**Exercise description:**
All that should be output is the block of lines below from the line with "1920x1200 pixels." to the line with "You are a computer-use agent.", both included, exactly as written.

#### Data

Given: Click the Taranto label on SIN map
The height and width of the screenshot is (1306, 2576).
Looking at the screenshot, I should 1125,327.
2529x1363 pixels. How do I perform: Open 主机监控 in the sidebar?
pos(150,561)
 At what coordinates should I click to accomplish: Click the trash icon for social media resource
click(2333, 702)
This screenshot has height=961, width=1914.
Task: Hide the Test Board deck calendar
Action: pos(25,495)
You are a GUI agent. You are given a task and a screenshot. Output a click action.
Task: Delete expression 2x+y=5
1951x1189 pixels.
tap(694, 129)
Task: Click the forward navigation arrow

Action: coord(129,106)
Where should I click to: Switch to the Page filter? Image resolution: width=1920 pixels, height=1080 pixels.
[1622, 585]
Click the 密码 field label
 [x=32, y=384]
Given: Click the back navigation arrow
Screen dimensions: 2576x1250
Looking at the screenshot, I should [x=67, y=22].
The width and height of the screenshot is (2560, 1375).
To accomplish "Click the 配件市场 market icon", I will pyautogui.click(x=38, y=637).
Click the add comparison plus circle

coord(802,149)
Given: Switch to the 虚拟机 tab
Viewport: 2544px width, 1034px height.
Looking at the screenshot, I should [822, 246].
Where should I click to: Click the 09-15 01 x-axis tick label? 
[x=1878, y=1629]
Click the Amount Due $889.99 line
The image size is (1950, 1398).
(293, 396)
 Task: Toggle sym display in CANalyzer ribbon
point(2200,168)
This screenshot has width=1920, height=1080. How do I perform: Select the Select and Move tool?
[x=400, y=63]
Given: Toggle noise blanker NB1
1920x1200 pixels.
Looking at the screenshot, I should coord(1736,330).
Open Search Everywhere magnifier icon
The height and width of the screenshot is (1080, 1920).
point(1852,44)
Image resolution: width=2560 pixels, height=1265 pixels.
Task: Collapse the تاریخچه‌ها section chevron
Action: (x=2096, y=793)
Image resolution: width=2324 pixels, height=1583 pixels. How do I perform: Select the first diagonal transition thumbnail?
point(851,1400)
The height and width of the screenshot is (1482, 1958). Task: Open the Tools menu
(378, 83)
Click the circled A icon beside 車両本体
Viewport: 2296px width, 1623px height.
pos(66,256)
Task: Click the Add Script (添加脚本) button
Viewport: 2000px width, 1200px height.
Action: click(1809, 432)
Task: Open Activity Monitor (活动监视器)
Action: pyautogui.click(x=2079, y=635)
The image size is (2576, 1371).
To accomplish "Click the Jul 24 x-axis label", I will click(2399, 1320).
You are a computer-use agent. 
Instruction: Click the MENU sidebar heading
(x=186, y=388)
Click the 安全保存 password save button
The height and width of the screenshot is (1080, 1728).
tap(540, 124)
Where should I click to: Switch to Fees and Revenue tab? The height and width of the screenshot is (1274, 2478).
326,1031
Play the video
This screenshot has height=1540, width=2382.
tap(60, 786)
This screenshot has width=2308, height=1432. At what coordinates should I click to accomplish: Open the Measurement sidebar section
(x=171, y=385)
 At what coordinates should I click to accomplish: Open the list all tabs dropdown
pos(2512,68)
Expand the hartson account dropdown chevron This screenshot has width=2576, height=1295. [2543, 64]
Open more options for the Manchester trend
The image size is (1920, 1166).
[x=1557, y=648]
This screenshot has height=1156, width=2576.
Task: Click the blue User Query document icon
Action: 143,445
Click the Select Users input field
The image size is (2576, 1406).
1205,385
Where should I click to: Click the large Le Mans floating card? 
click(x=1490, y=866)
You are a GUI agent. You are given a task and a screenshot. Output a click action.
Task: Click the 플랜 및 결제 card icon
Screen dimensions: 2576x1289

########

**Your solution:**
1920x1200 pixels.
Looking at the screenshot, I should coord(1736,330).
Open Search Everywhere magnifier icon
The height and width of the screenshot is (1080, 1920).
point(1852,44)
Image resolution: width=2560 pixels, height=1265 pixels.
Task: Collapse the تاریخچه‌ها section chevron
Action: (x=2096, y=793)
Image resolution: width=2324 pixels, height=1583 pixels. How do I perform: Select the first diagonal transition thumbnail?
point(851,1400)
The height and width of the screenshot is (1482, 1958). Task: Open the Tools menu
(378, 83)
Click the circled A icon beside 車両本体
Viewport: 2296px width, 1623px height.
pos(66,256)
Task: Click the Add Script (添加脚本) button
Viewport: 2000px width, 1200px height.
Action: click(1809, 432)
Task: Open Activity Monitor (活动监视器)
Action: pyautogui.click(x=2079, y=635)
The image size is (2576, 1371).
To accomplish "Click the Jul 24 x-axis label", I will click(2399, 1320).
You are a computer-use agent. 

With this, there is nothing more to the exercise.